Task instructions - In the Akvafuture article below, rewrite the paragraph beginning "One Akvafuture farm with 10 to 12 pods" as a short bulleted list that keeps its main facts.

Source extract -
§ §

Akvafuture, a small Norwegian salmon farming innovator, developed a closed barrier system that looks like an open-net salmon farm but which completely isolates the farmed fish from the wild in containment “pods.”

These systems have been operating in Norway for several years now.

Dean Trethewey – a former production director for Marine Harvest and Grieg Seafood in B.C. – is Akvafuture’s Canadian managing director.

He said he has been working with B.C. First Nations to find a partner. Once it has secured a partnership agreement with First Nations, the company will apply for provincial tenure and a federal aquaculture licence.

“We have some First Nation partners that want to go forward and now, because of their blessing, we can put the tenure application in,” Trethewey said.

Those licences and tenures are getting hard to come by lately in B.C., at least for conventional open-net salmon farmers. Due to public pressure and perceptions that farmed salmon pose a risk to wild salmon, the Trudeau government aims to phase out open-net salmon farming in B.C.

Trethewey said the Akvafuture design should satisfy the concerns the federal government has over the perceived threat that farmed salmon pose to wild salmon through open-net pens.

“It’s a closed barrier system that floats in the ocean,” he said.

The system sits in the ocean and uses a pump system to draw in seawater, and collects and reuses waste so no pollution enters the ocean.

“We capture all the solids,” Trethewey said. “But onsite we actually process that.

“In Norway, we actually use that as biofuels to power the buses in Bergen. As well we sell it to terrestrial farmers for re-nutrifying their fields.”

“As you collect the solids, you’re still releasing some of the nutrients back into the environment. But because of the high nutrients, we’re doing things with the veterinarian institution where we can grow kelp and mussels on the same farm. So it’s a full circular economy.”

The systems are more expensive to build than open-net salmon farms, but cheaper and less energy intensive than land-based recirculating aquaculture systems (RAS). On the other had, they can be more productive because there is lower mortality, Trethewey said. He said the survival rate for salmon raised in the Akvafuture system is about 95 per cent.

The Akvafuture system requires about 3 megawatts of electricity, compared to 15 MW for a similar volume land-based system.

One Akvafuture farm with 10 to 12 pods, producing 4,000 tonnes of salmon every 16 to 18 months, would cost about $20 million. Akvafuture would like to build three or four of these farms in B.C., which would represent an investment in B.C. of $60 million to $80 million.

§ §

Dataset extract -
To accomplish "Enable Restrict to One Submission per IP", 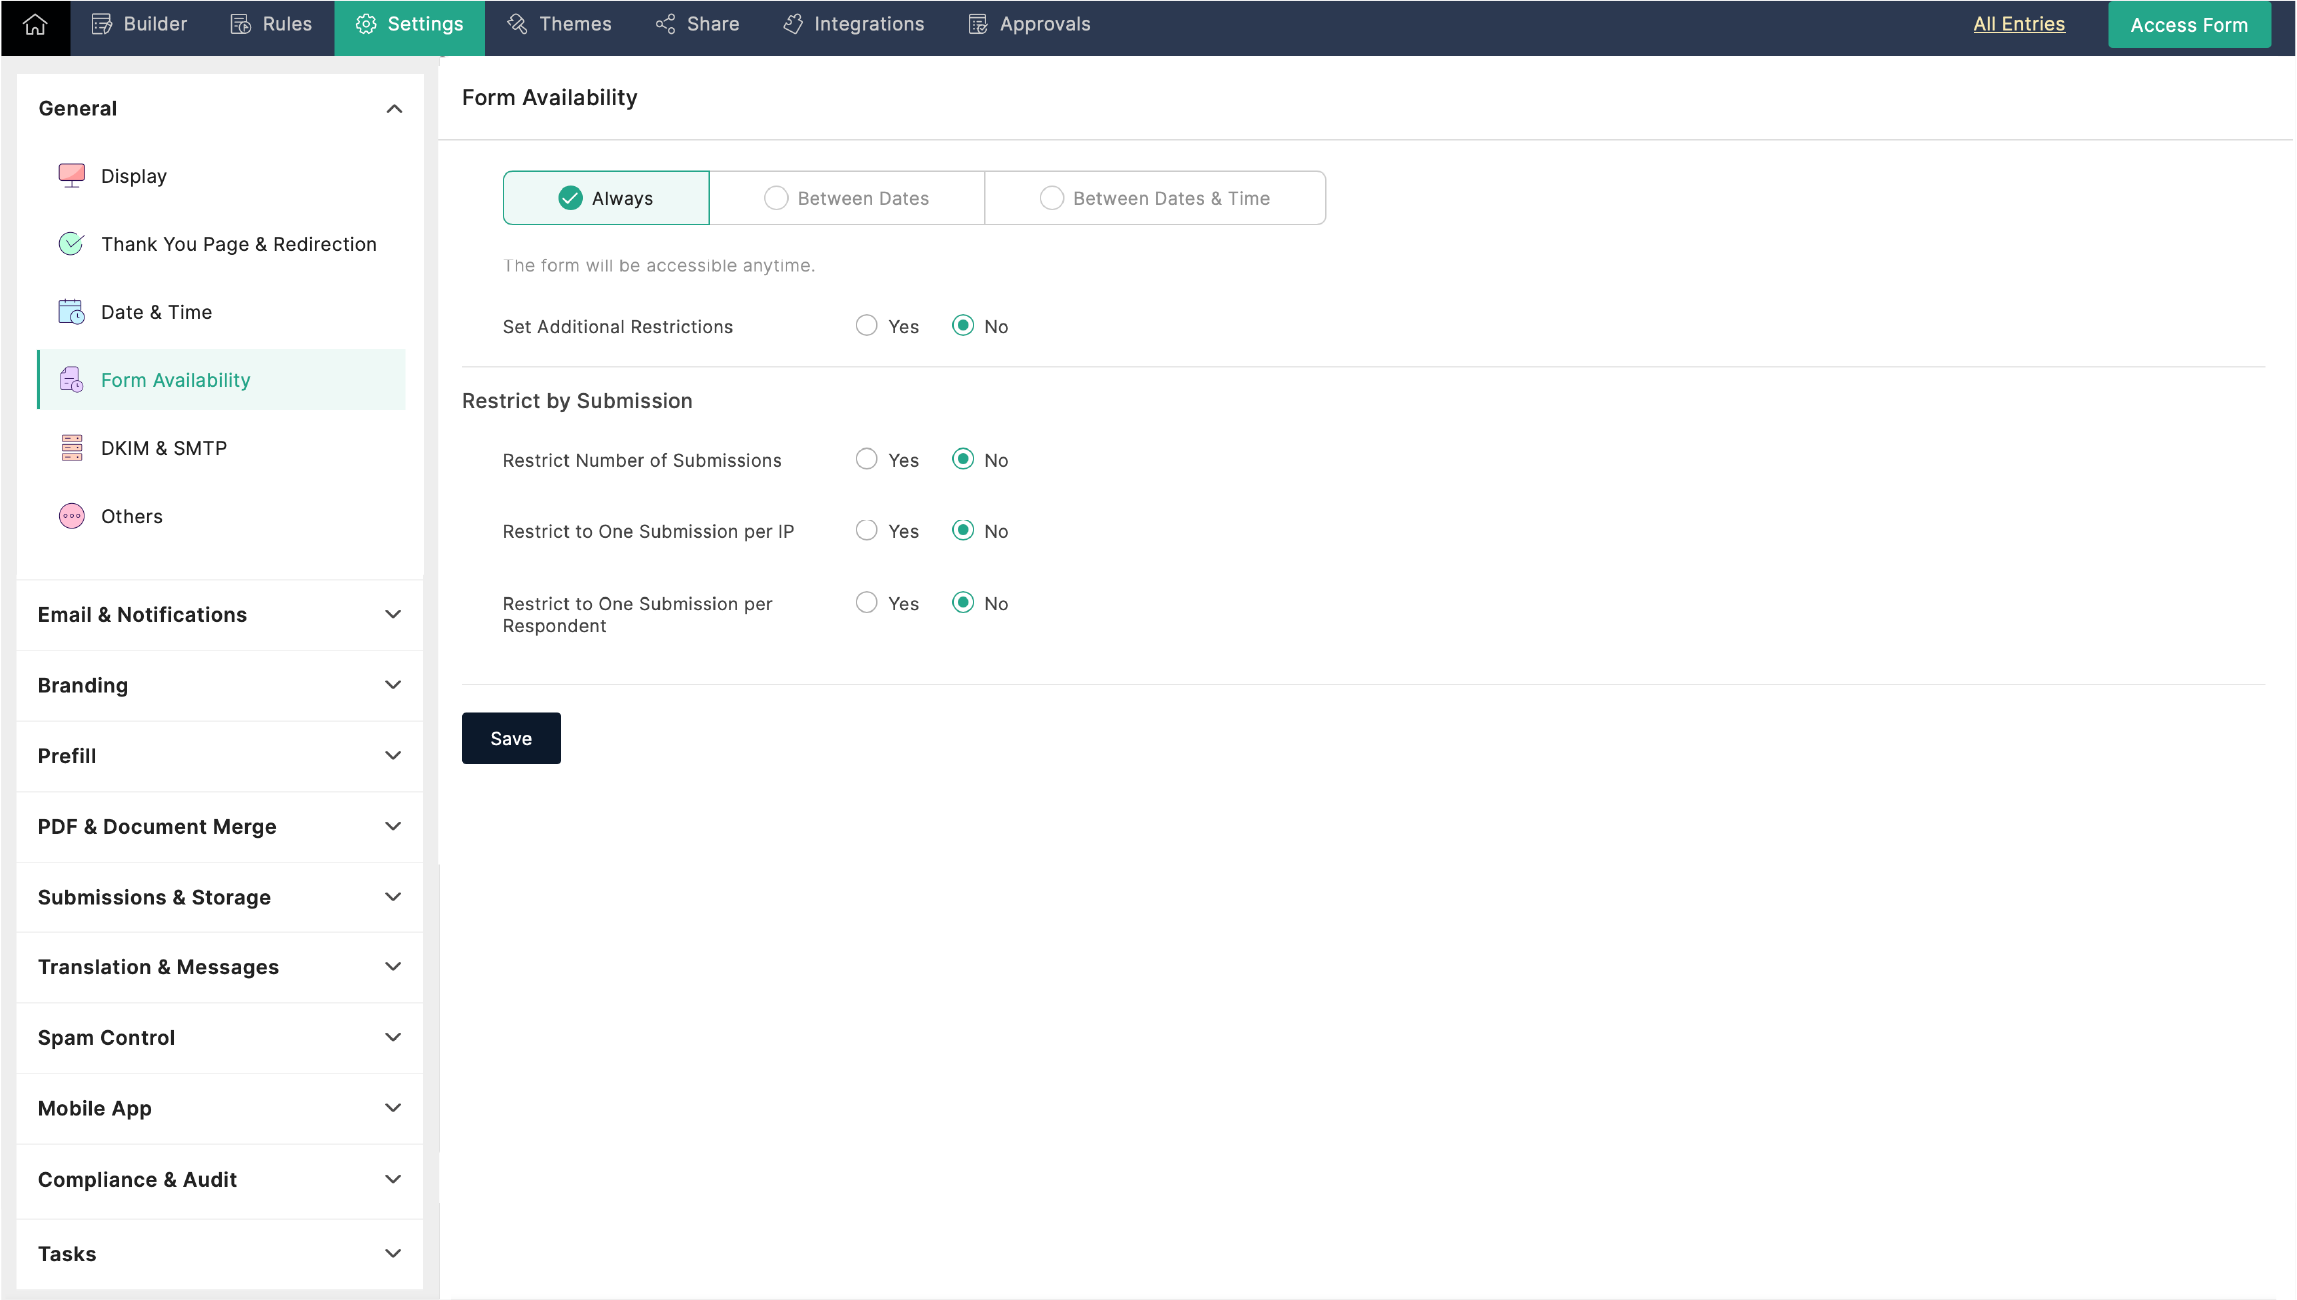I will (866, 530).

§ §

Written solution -
- One Akvafuture farm has 10 to 12 pods.
- Each farm produces 4,000 tonnes of salmon every 16 to 18 months.
- Each farm would cost about $20 million.
- Akvafuture would like to build three or four such farms in B.C.
- That would be an investment in B.C. of $60 million to $80 million.